BlogArticle

Retiring Tripp

March 3rd, 2026by Brad Coffield

This is the first real post on the new Studio303. I figured I'd start by talking about something I built, got excited about, and quietly retired - an AI chatbot called Tripp. More than a year ago now I finally climbed out of a life-sized pit and had some energy to engage with the larger world again and started really getting excited about AI and LLMs. And while I agree there are very serious issues surrounding these products (environmental impact, copyright madness, and the effects on our collective brainpower among them) nevertheless I find AI fascinating (as a technology), exciting to use, and genuinely useful.

I wanted to get my hands dirty building something with AI - not just using it - and landed on making a RAG chatbot that could be trained on a website’s data but also on internal documents. The idea was that we could seriously limit one of the major drawbacks of AI: reliable accuracy (i.e., its tendency towards fabrication/hallucination).

I used Vercel’s AI toolkit which provides a basic chat interface and you wire into whichever LLM API you want and there you go, a chatbot. I have to say that it was a nice touch, giving us that early win in development. By building this I came to understand, at least a little better, how to manipulate queries to the LLM, about vector databases, and all about the myriad ways we might choose to chunk and parse our text. I’d have to say it was this last thing that showed me that the dream in my head of a hyper-accurate couture chatbot was nowhere near as (relatively) simple as it seemed. Despite various tweaks perfect accuracy (even on a small set of information) was fleeting.

At this point I wanted to get an MVP out there to accompany my freelance web development offerings. The idea: sell the chatbot as an add-on service, handling all the messy work of identifying the right data, figuring out the format, and ingesting god-knows-how-much of it into the vector database. The problem is, was, and probably always will be, that I am a terrible terrible salesperson. I love building with code, creating designs and really performant websites, it’s a fantastic challenge that is satisfying to see through to the end. But, with a full time job, spouse, and two kids, my energy and time for grinding cold calls or whatever is less than zero. Also, such work is not amenable to my personality at all. But anyway, I wanted a viable product to put on my site (this one, though an older version). It was almost completely accurate at this point (though of dubious utility for such a small site).

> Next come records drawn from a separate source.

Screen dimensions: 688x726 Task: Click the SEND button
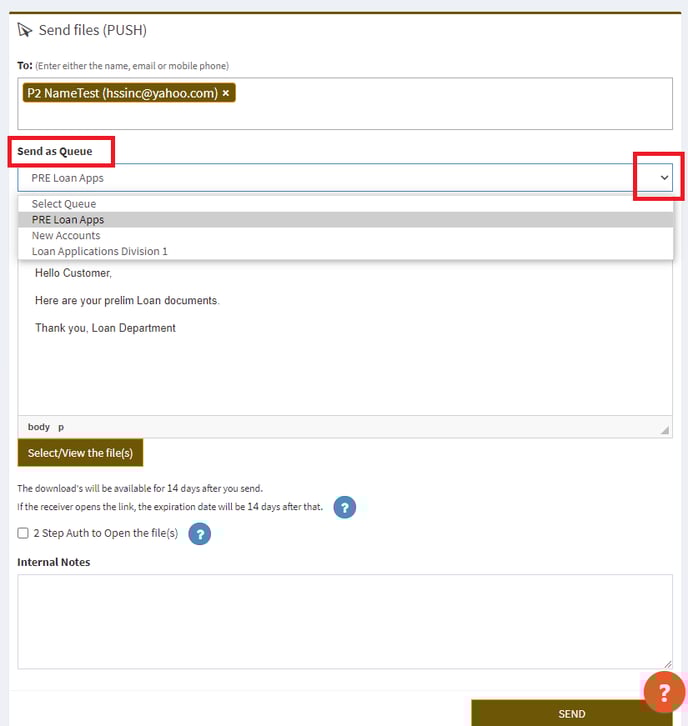click(571, 713)
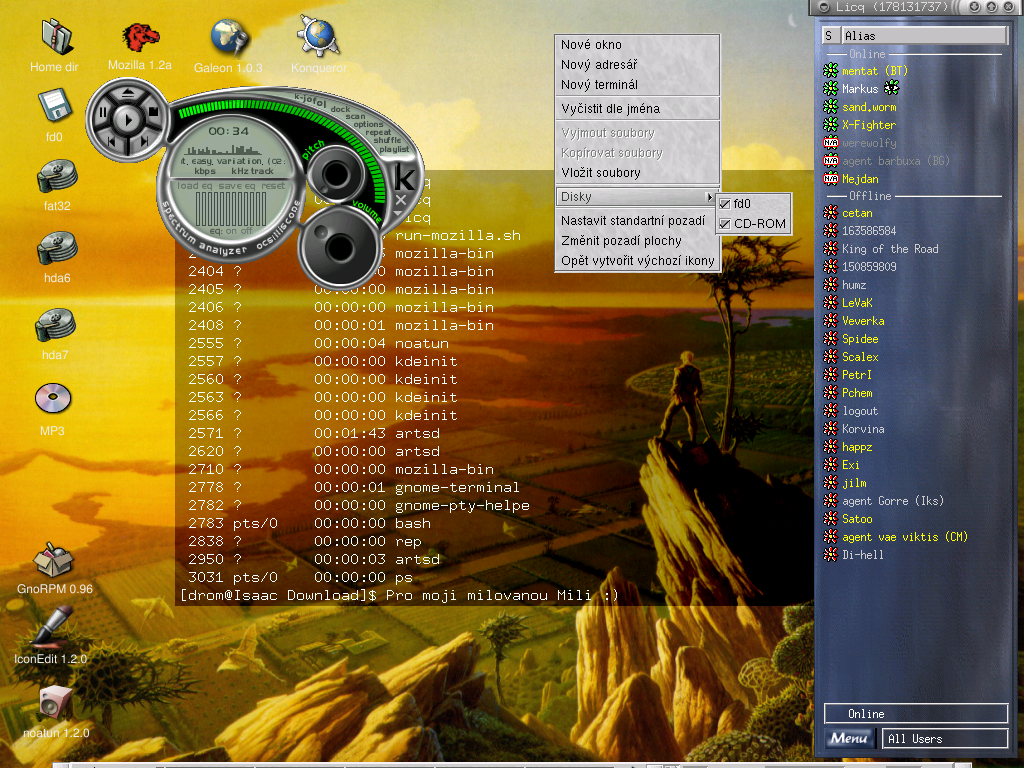The width and height of the screenshot is (1024, 768).
Task: Open the All Users group dropdown
Action: (x=944, y=739)
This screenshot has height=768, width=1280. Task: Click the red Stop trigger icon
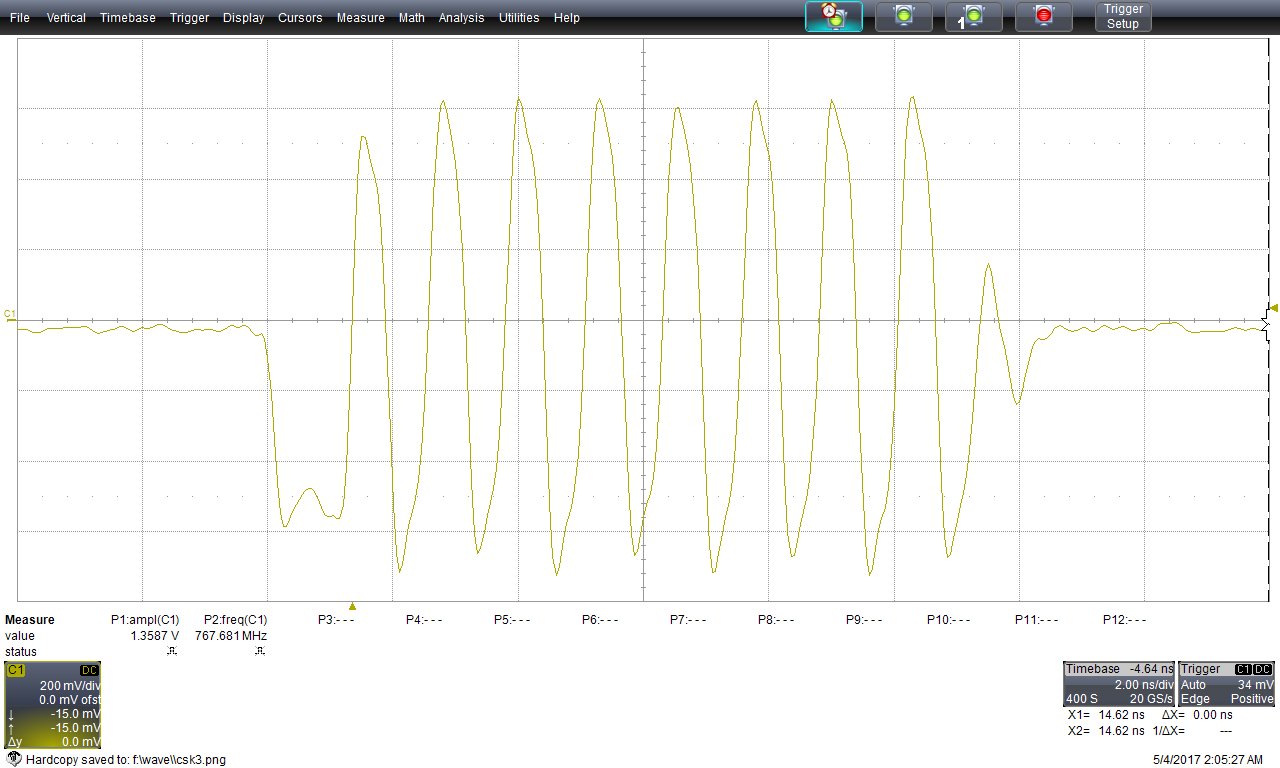[1043, 16]
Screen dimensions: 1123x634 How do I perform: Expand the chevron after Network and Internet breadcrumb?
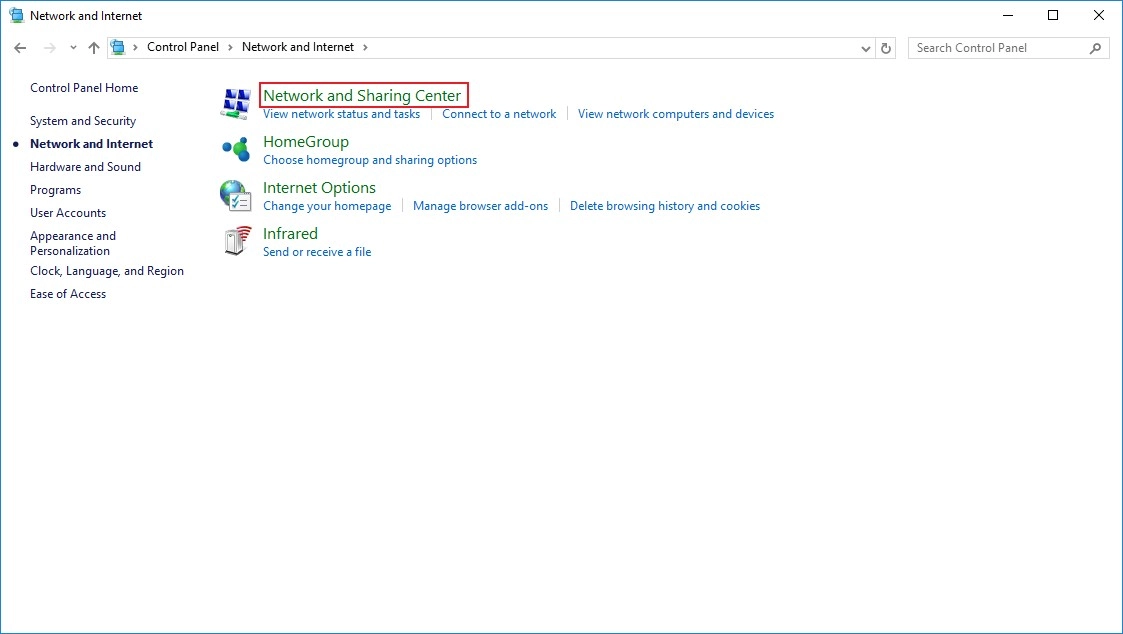(x=365, y=47)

The next problem was one of packaging. My plan was to integrate Tripp directly into any Next.js site I was building for clients - not the most scalable solution, but practical enough (at my small scale). What I didn't expect was that integrating it into an existing site (the Studio303 homepage) running a different Next version with breaking changes and a completely different router would be such a headache. It was. Why didn’t I think it would be? I can’t say.

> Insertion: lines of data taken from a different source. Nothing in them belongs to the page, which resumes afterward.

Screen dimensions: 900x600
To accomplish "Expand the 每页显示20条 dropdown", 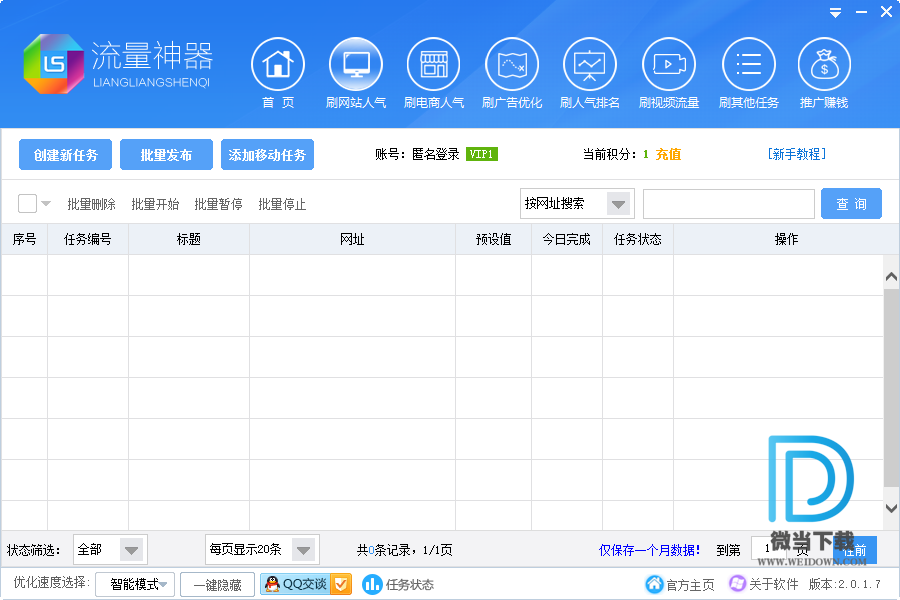I will 304,550.
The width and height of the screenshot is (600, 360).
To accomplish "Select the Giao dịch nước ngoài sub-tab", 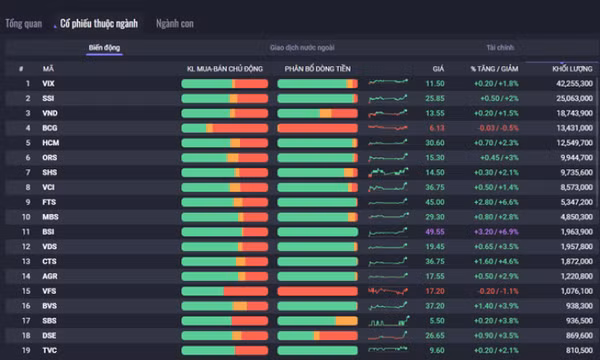I will (302, 48).
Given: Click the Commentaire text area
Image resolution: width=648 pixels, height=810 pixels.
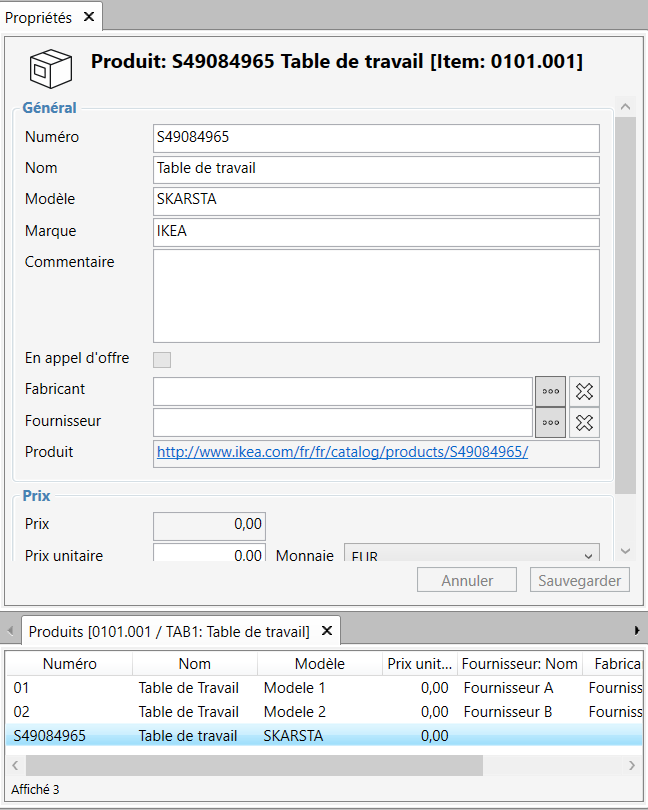Looking at the screenshot, I should (x=376, y=296).
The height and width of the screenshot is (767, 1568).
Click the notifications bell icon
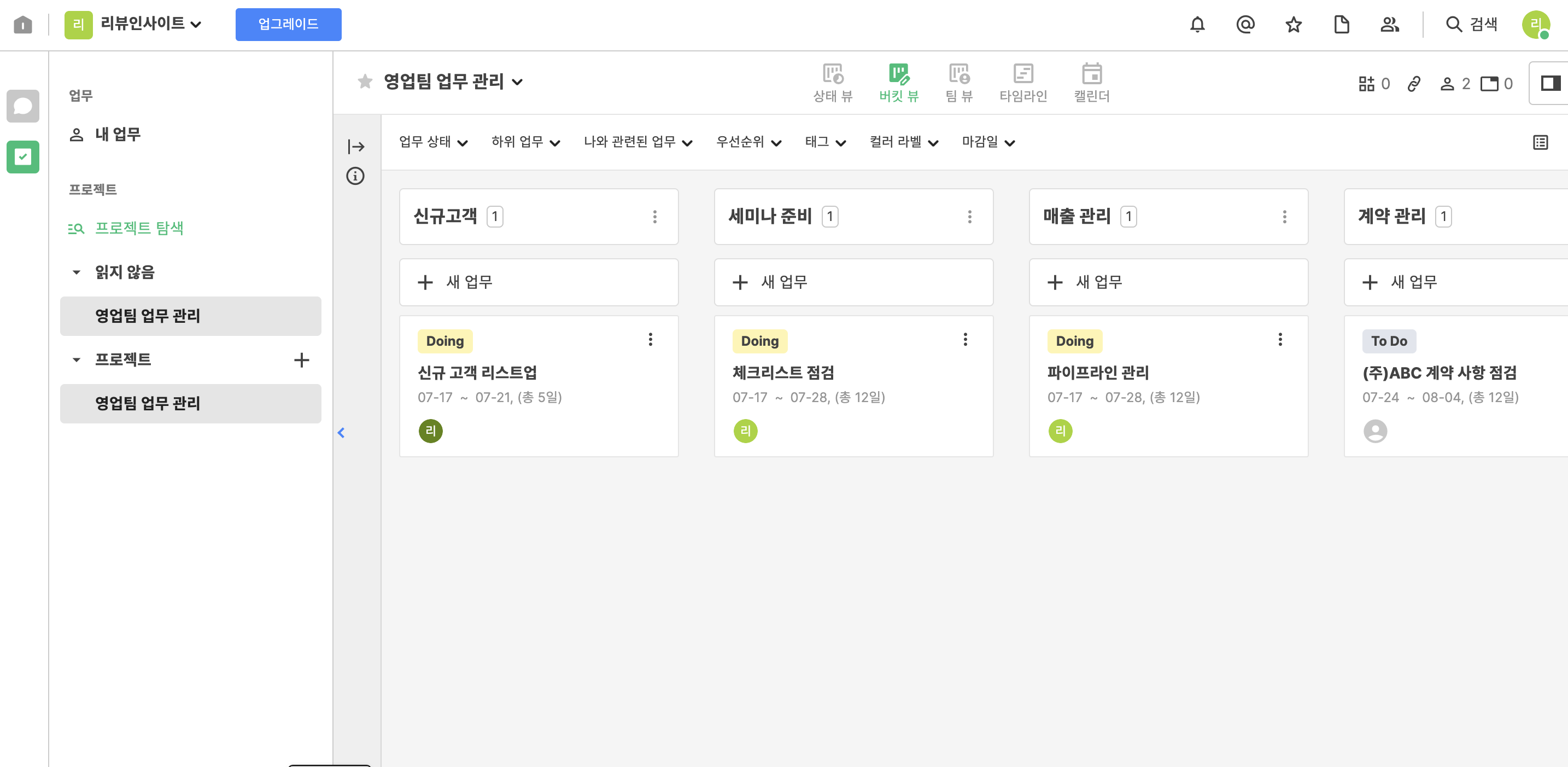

And while I moved onto other projects I left my newly redesigned site and the chatbot sitting there, gleaming in the sun (at least in my mind) but big surprise: no marketing, no selling tends to lead to no nothing!

Moving Forward

As I continued to follow AI and the marketplace it became clear to me that there were real companies—big, small, startup, whatever—trying to really perfect RAG chatbots for websites. It also became clear to me that this type of functionality was quickly becoming “solved” in the sense that there would soon be products well better than mine that would be easy to use. I could always just use those for my clients. I love building things but if something I make is supposed to be useful but just isn’t, well, then what?

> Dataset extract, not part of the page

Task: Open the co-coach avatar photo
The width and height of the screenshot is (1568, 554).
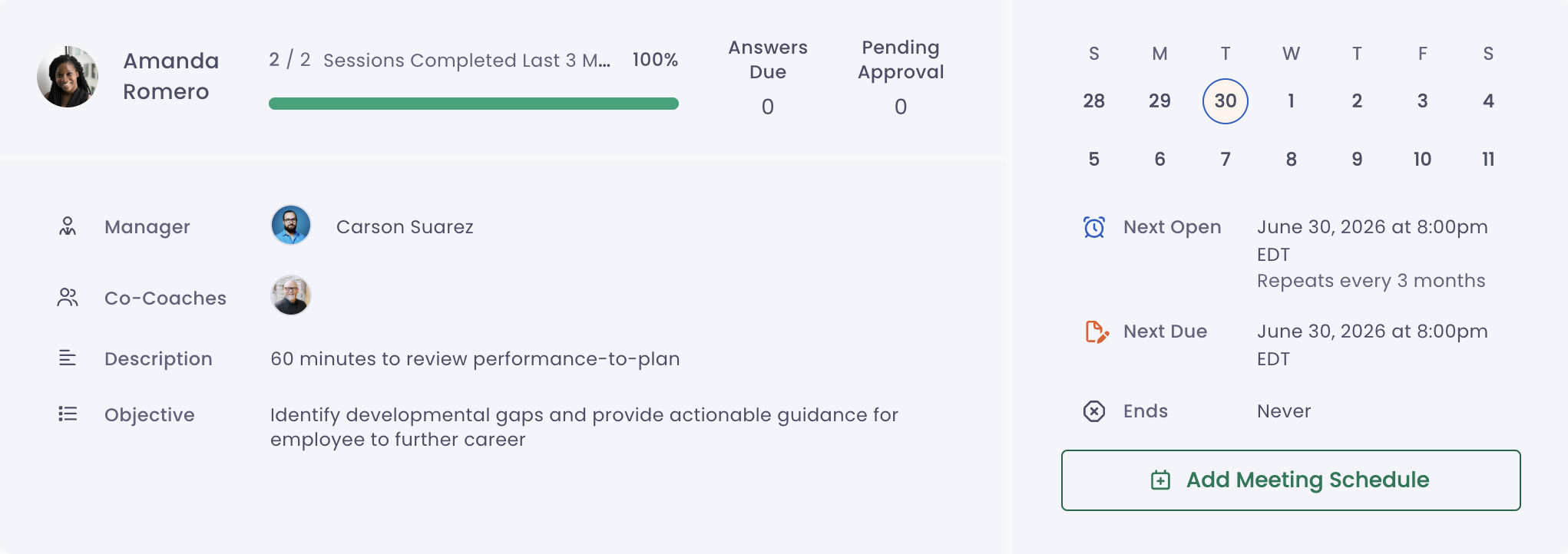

And now I have pivoted this website again and I'm letting myself follow a passion of building and shipping small apps: projects, tools, games, whatever exciting idea I have and feel I can make a reality. It’s also a pivot to actually being vulnerable and sharing things on the web. It’s not something I’ve ever really done. Any social media or blog posts I’ve ever written abided by certain obscure privacy oriented or protection-seeking impulses. And so, I built an agency site for work that I didn’t really want to do and started making blog posts about topics I didn’t care about. I’m excited to try something new.

Thanks for the fun (and the insight into AI) you gave me Tripp!

(Tripp was named after Matthew McConaughey’s character from ‘Failure to Launch’ for no other reason than it popped into my head and seemed like a good idea at the time.)